Reference: Palomar, G., Dudek, K., Migalska, M., Arntzen, J.W., Ficetola, G.F., Jelić, D., Jockusch, E., Martínez-Solano, I., Matsunami, M., Shaffer, H.B., Vörös, J., Waldman, B., Wielstra, B., Babik, W. (2021). Coevolution between MHC class I and Antigen Processing Genes in salamanders. Molecular Biology and Evolution 38(11): 5092-5106.

In an article in Dutch for the journal RAVON we discuss chromosome 1 syndrome – the balanced lethal system ravaging Triturus eggs. You can read it here.

Reference: de Visser, M., France, J., Meilink, W., Wielstra, B. (2021). Een evolutionair raadsel: het dodelijke chromosoom 1 syndroom in Triturus salamanders.

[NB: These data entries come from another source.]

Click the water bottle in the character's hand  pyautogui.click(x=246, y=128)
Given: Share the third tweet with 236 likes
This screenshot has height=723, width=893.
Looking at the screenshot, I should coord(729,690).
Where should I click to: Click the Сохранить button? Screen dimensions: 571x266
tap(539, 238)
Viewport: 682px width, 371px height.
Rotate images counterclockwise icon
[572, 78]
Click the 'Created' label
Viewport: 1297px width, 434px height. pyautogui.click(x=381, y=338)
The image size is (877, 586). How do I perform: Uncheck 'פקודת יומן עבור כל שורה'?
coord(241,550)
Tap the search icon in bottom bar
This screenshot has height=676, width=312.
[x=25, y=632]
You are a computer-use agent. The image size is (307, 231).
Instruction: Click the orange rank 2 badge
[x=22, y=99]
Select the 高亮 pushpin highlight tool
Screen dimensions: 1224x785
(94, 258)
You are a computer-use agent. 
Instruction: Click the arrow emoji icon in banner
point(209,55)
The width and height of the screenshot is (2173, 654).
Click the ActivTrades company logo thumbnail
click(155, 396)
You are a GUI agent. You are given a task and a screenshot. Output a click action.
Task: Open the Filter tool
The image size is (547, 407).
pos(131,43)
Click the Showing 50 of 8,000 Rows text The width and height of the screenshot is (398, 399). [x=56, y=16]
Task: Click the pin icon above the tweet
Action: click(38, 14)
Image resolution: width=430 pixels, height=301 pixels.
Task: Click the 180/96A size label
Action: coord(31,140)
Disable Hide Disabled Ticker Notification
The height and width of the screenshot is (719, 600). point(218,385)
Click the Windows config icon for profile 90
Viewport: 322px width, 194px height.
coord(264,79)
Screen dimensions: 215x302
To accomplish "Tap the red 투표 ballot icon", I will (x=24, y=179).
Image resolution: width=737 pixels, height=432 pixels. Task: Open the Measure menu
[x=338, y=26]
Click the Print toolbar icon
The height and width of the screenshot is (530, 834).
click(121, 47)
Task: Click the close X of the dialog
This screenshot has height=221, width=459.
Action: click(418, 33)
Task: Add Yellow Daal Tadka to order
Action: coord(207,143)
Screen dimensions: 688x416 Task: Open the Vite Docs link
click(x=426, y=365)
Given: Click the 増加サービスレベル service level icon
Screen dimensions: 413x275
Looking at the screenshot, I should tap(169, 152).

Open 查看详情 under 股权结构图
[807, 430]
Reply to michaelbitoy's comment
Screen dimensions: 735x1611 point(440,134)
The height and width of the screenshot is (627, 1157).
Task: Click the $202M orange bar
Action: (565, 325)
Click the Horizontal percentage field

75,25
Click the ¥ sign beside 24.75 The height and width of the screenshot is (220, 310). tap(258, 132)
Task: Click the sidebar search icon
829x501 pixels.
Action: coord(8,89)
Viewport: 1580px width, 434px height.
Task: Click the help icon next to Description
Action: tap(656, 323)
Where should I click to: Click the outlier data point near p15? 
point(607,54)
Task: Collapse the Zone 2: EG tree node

RAVON 23(1): 9-12.

Hybrid zones are a main focal point of my work on newts. The genomes of distinct populations are brought together in the genetically admixed offspring that are produced in a hybrid zone. This means that any evolved incompatibility between the genomes, hampering cooperation inside a single organism, are exposed in the hybrid zone. Hence, hybrid zones provide crucial insight into the genetic barriers that underlie the origin of species. In a new ‘quick guide’ published in Current Biology I introduce hybrid zones. Follow this link for temporary free access.

A hybrid zone between the two crested newt species: Triturus ivanbureschi in the west (yellow) and T. anatolicus in the east (blue). The graph depicts the proportion of alleles diagnostic for the eastern species from east to west. A value of 0 corresponds to the western species and a value of 1 to the eastern species. Intermediate frequencies are observed in the hybrid zone (in green on the map). (As usual, thanks to Michael Fahrbach for use of his pictures.)

Reference: Wielstra, B. (2021). Hybrid zones. Current Biology 31(3): PR108-R109.

This project has received funding from the European Union’s Horizon 2020 research and innovation programme under the Marie Skłodowska-Curie grant agreement No. 655487.

Male T. karelinii. Picture by Michael Fahrbach.

The southern crested newt (Triturus karelinii) has a striking distribution pattern. It is endemic to the Pontocaspian region and its range comprises three disconnected sections: a Crimean, a Caucasian and a Caspian one. A previous mtDNA phylogeographical survey suggested that the Caucasian range section was colonized from the Caspian one and that the Crimean range section was subsequently colonized from the Caucasian one.

The three disjunct range sections of Triturus karelinii.

In a paper published in Amphibia-Reptilia we look into this proposed colonization history in a bit more detail. Nuclear DNA shows little genetic differentiation between the three range sections and species distribution modelling suggests that they only recently became isolated. While the Crimean range section was indeed only recently colonized, the Caspian and Caucasian ones have been inhabited long-term. Our findings support extensive gene flow between the currently isolated range sections and little genetic diversity across the southern crested newt range.

Reference: Wielstra, B., Arntzen, J.W. (2021). Genetic homogeneity in a Pontocaspian crested newt suggests recent isolation of its three allopatric range sections. Amphibia-Reptilia 42(2) 179-187.